▶ WHAT THIS TASK INVOLVES: For this exercise, retype all the data exactly and exclude every image.

▶ RECORDS SUPPLIED:
-=-=-=-=-

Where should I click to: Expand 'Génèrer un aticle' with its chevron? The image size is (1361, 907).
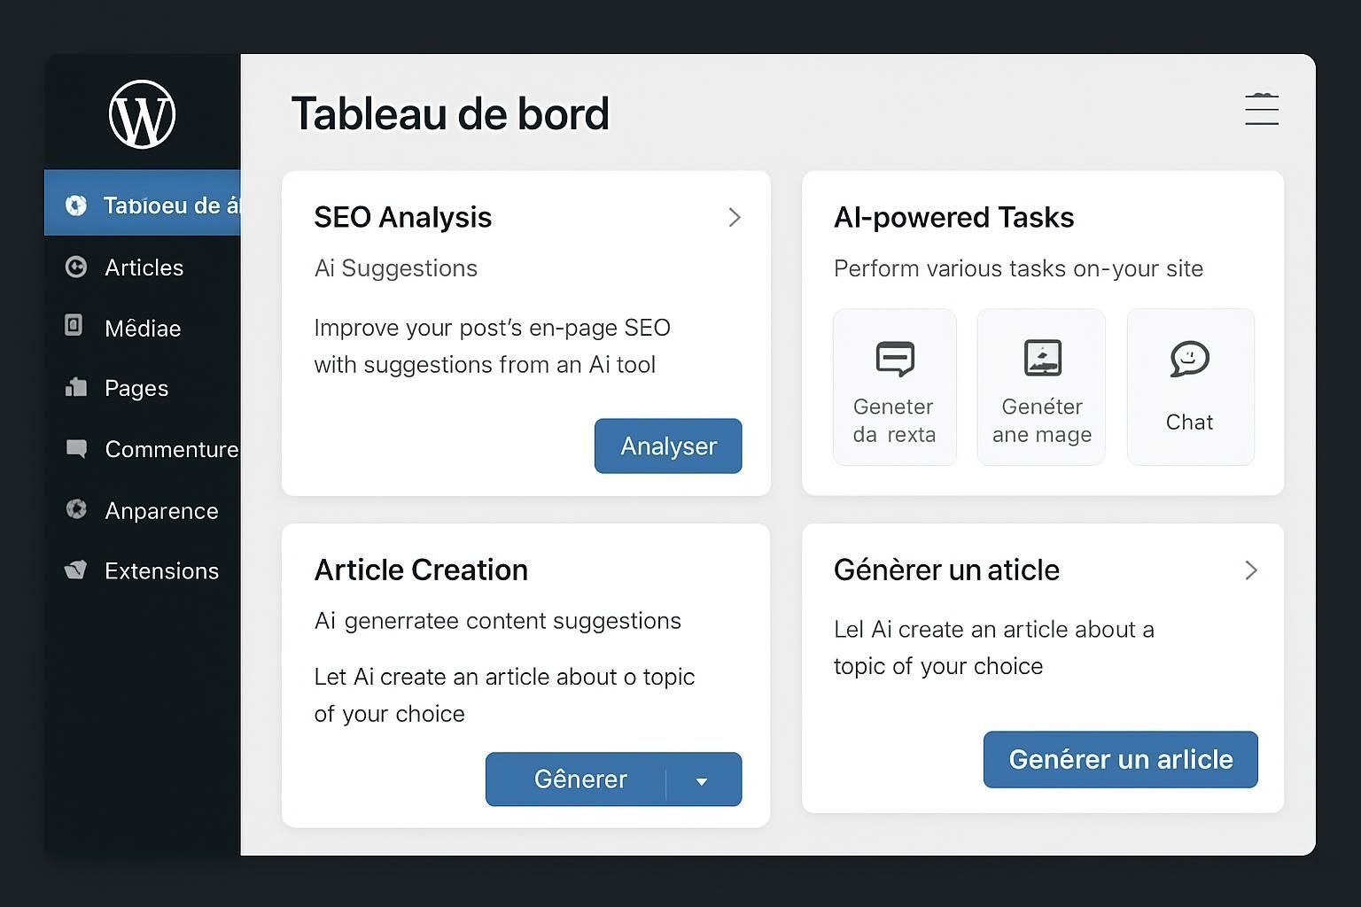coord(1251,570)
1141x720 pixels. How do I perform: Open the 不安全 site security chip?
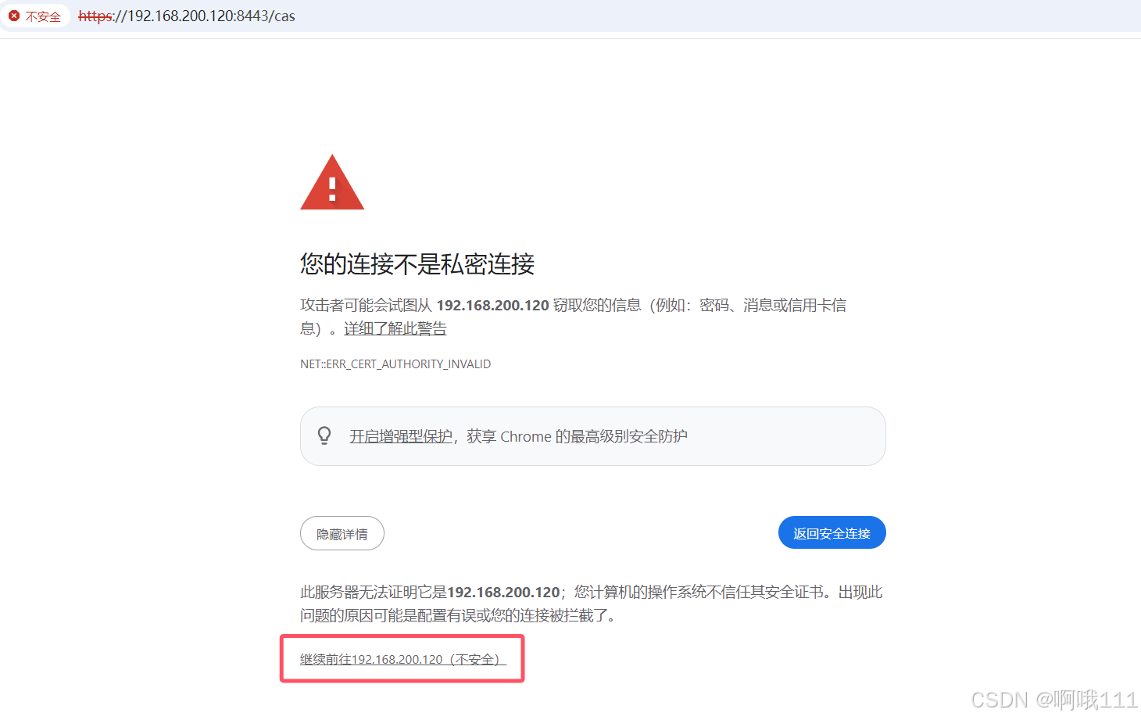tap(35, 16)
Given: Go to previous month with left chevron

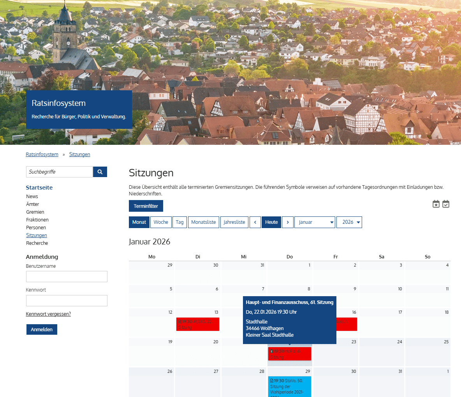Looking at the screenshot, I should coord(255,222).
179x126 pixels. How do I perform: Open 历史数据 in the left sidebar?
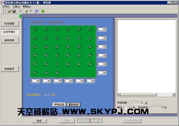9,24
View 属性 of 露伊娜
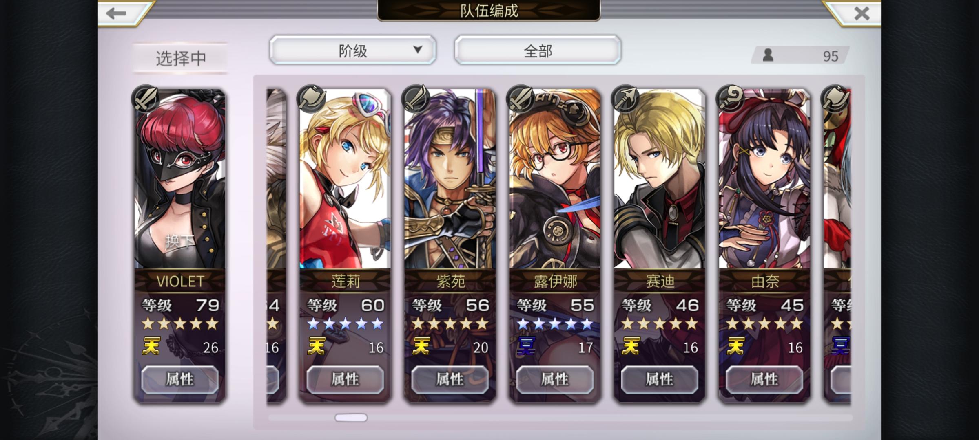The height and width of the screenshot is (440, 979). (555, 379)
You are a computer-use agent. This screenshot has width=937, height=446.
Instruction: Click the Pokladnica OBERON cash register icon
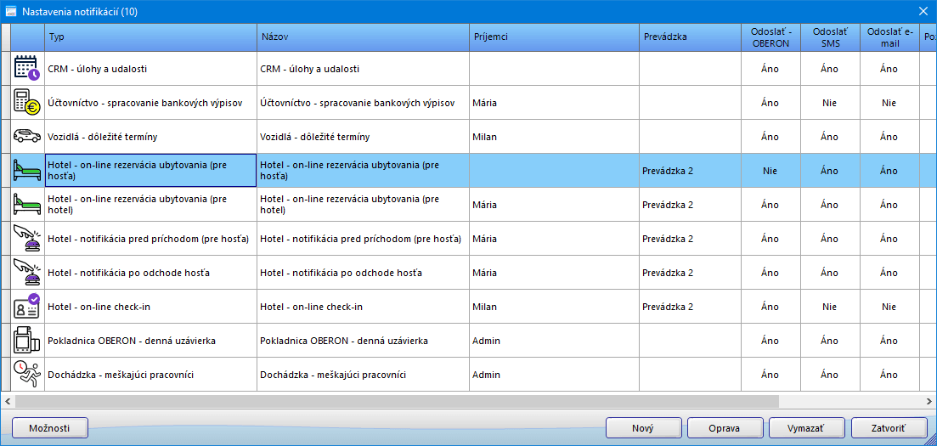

-=-=-=-=-

▶ WRITTEN RESPONSE:
Where should I click to: Expand 'Génèrer un aticle' with its chevron? The image size is (1361, 907).
coord(1251,570)
1141x720 pixels. How do I perform: Open the 不安全 site security chip?
tap(35, 16)
Given: Go to previous month with left chevron

Looking at the screenshot, I should coord(255,222).
179x126 pixels. How do I perform: Open 历史数据 in the left sidebar?
9,24
View 属性 of 露伊娜
The height and width of the screenshot is (440, 979). (555, 379)
You are a computer-use agent. This screenshot has width=937, height=446.
Instruction: Click the Pokladnica OBERON cash register icon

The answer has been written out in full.